Fargo’nun İzinde Bir <b>Arapsaçı</b>
Yazar: Ertan TunçFargo olmak ya da olmamak. İşte bütün mesele bu! Batı toplumlarında izole olmuş kara parçalarına savruluvermenin yarattığı çıkışsızlık üzerine yazılmış, çizilmiş birçok eser vardır. Bu çıkışsızlığı engellemek için suça bulaşmanın konu olduğu filmlerinin içinde, Fargo ve Basit Bir Plan çok özel yerlere sahip. İkisi de film-noir" kökenli olmasına rağmen bir noktadan sonra kara-komediye dönüşüverir, ama bu komediye dönüşme hali kasıtlı olarak monte edilmiş one-liner'lardan (tek satırlık replikler) kaynaklanmaz. Tamamıyla saf ve özgün bir durum komedisidir anlatılanlar. Bu anlamda Arapsaçı, öncülerinin bir hayli başarılı olduğu bir alanda çuvallayan bir film.
Arapsaçı, James M. Cain-vari başlayıp Chandler-vari biten bir film olmasına rağmen komedi anlayışındaki sululuk sebebiyle hangi kaba konması gerektiği belli olmayan, post-modernist bir çabalama olarak nitelenebilir. Komedi mi, dram mı, neo-noir mi derken eciş bücüş bir yapıya dönüşen bir tür polisiye ile karşı karşıya olduğumuz söylenebilir.
Collin Friesen'in senaryosundaki eksikliklerin (başta ne olacağına karar verememek gibi), Mark Mylod'un anlatım tarzındaki acemiliklerle birleşmesi durumu daha da vahim bir hale getiriyor. Açılıştaki koşma sahnesi, çöp tenekesi etrafındaki sahneler ve finaldeki vurulma sahnesi yönetmenin yetenek fakirliliğine işaret ediyor. Mylod, Alaska'nın doğa güzellikleri ile yarattığı kaotik yalnızlık duygusu arasındaki zıtlığı yansıtmakta da son derece başarısız. Sigorta müfettişi Ted'in, Margaret Barnell'in kaçıp kurtulma eğilimlerini komediye indirgemek filmin hafiflemesine yol açıyor. Ayrıca Alaska'ya film çekmeye giden bir sinema ekibinin yakın çekimlerde neden sahte kar kullandığını da sormak gerekir.
Margaret'in akıllara seza hastalığının yansımaları, cesedin başına gelenler, deniz kabuğu esprileri, Paul'ün televizyon röportajı, küvet ve duş esprileri Arapsaçı'na zarar vermişe benziyor. Hikayenin ana gövdesi son derece sağlam olmasına rağmen (sigortaya öldüğü bildirilen kardeşin ortaya çıkması), senaryodaki komedi/komiklik unsurları dikkat dağıtıyor. Örneğin, Paul'ün kardeşinin cesedini teşhis ettiği sahneyi ele alalım. Bu sahneden sonra, ilgisi dağılmayan bir seyirci olabilir mi?

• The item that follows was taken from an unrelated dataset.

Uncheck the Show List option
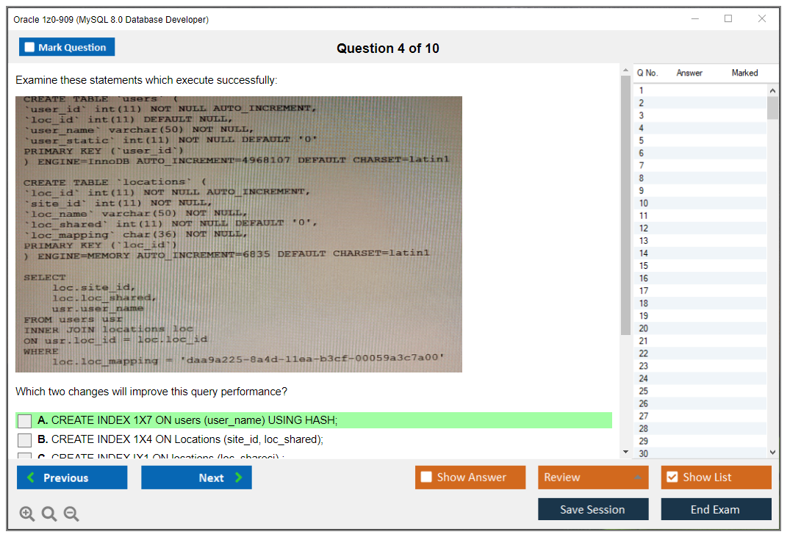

Filmin en olumlu yanı ise -hiç kuşkusuz- oyuncu kadrosu. Williams, Hunter, Nelson, Harrelson, Ribisi ve Lohman hem üzerlerine düşeni yapmaları sebebiyle büyük bir haz veriyorlar, hem de böylesine kötü bir senaryoda harcanmış olmaları nedeniyle biraz üzüntüye yol açıyorlar. Özellikle Robin Williams'ın ne denli büyük bir drama oyuncu olduğunu kanıtlayan sahnelere dikkat. Williams; Barnell'in bir tür noir karakteri olduğunu yansıtmakta o kadar başarılı ki, Paul'ün Margaret'a olan aşkını hissetmemek elde değil. Woody Harrelson ise en iyi bildiği rolü oynuyor, hatta oynadığı pek söylenemez. Basından takip edebildiğimiz kadarıyla Harrelson, normal hayatında da perdedeki gibi bir hayat yaşıyor. Bu bakımdan, son derece inandırıcı olduğunu itiraf etmek gerekir.
Arapsaçı; eşcinsel mafya ikilisi ile, kadın kaçırma eylemi ile, büyük bir vurgun yapmak için suç işlemeyi göze alan orta gelirli sıradan aile reisi ile, Kızılderili yan karakteri ile, karlarla kaplı ortamın yarattığı ürperti duygusu ile Fargo'ya sayısız atıfta bulunan bir polisiye. Ama meselenin özünü kaçırdığı bir gerçek. Ne demişler; kötü taklit aslını yüceltir. Fargo iyi, Arapsaçı kötü bir film.